Cheikh Jalaleddine al-Saghir, un responsable du Conseil suprême de la révolution islamique en Irak (CSRII), le principal parti chiite du pays, a dit ignorer s'il était visé par l'attaque.
Il n'a pas hésité à faire porter la responsabilité de l'attaque au Comité des oulémas, la principale organisation de religieux sunnite, et à un homme politique de cette communauté, Adnane al-Doulaïmi.
Selon lui, des publications liées au Comité et à M. Doulaïmi avaient affirmé que sa mosquée était un «centre de détention et qu'il y avait même des fosses communes de sunnites». Il a également accusé des prêcheurs sunnites d'avoir tenu des propos enflammées contre ce lieu de prière.
«C'est ce qui a justifié l'acte des criminels qui ont tué de façon atroce des fidèles au cours de la prière du vendredi», a-t-il dit, ajoutant toutefois que les chiites, tout en continuant à «lutter contre le terrorisme» n'allaient pas se laisser «entraîner dans un conflit confessionnel».
Il s'agit de la deuxième attaque dirigée contre les chiites en
24 heures en Irak.
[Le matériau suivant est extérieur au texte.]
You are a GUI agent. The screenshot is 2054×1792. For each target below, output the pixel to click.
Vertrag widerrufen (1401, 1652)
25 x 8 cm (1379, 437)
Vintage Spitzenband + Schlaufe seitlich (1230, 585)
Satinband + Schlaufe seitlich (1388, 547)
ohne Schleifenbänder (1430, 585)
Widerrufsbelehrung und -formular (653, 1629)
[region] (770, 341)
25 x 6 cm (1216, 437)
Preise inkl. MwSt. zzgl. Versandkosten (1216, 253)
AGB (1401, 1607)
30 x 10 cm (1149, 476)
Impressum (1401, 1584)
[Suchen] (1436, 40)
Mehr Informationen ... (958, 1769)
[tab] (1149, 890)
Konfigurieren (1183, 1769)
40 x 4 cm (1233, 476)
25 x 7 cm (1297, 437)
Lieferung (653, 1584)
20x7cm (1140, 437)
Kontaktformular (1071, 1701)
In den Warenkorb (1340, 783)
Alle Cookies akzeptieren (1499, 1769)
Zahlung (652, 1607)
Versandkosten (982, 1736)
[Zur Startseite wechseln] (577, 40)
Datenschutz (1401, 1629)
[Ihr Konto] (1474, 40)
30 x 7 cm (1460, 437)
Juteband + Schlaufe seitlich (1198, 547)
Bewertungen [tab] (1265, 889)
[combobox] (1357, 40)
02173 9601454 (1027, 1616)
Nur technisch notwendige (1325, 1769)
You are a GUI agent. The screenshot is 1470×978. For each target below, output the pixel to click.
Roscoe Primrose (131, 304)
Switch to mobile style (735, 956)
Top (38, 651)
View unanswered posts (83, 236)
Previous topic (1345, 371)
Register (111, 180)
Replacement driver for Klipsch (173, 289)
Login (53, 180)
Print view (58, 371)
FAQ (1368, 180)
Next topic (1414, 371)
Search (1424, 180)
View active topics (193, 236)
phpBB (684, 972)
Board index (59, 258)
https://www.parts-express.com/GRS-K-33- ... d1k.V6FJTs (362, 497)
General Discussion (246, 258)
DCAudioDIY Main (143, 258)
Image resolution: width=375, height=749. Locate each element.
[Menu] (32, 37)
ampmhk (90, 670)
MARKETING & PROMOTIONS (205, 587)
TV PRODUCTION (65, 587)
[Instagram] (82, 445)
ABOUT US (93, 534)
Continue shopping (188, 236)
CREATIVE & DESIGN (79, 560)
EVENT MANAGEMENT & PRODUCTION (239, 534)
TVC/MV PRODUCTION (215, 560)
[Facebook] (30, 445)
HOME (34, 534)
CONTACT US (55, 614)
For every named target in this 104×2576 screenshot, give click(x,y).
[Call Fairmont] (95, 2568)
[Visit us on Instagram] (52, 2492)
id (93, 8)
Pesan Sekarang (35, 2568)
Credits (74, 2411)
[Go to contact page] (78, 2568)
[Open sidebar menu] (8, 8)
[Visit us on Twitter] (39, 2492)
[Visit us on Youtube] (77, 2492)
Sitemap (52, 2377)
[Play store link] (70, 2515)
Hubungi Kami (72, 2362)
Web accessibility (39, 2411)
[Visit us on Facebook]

Dix Irakiens, dont quatre femmes, avaient
été tués et 42 blessés dans un attentat à la voiture piégée perpétré jeudi à Najaf, à 160 km au sud de Bagdad.
La violence fait rage alors que les négociations pour la formation du gouvernement sont dans les limbes depuis plus de trois mois et le premier ministre sortant, le chiite Ibrahim Jaafari, refuse de céder à des appels pour renoncer à sa succession.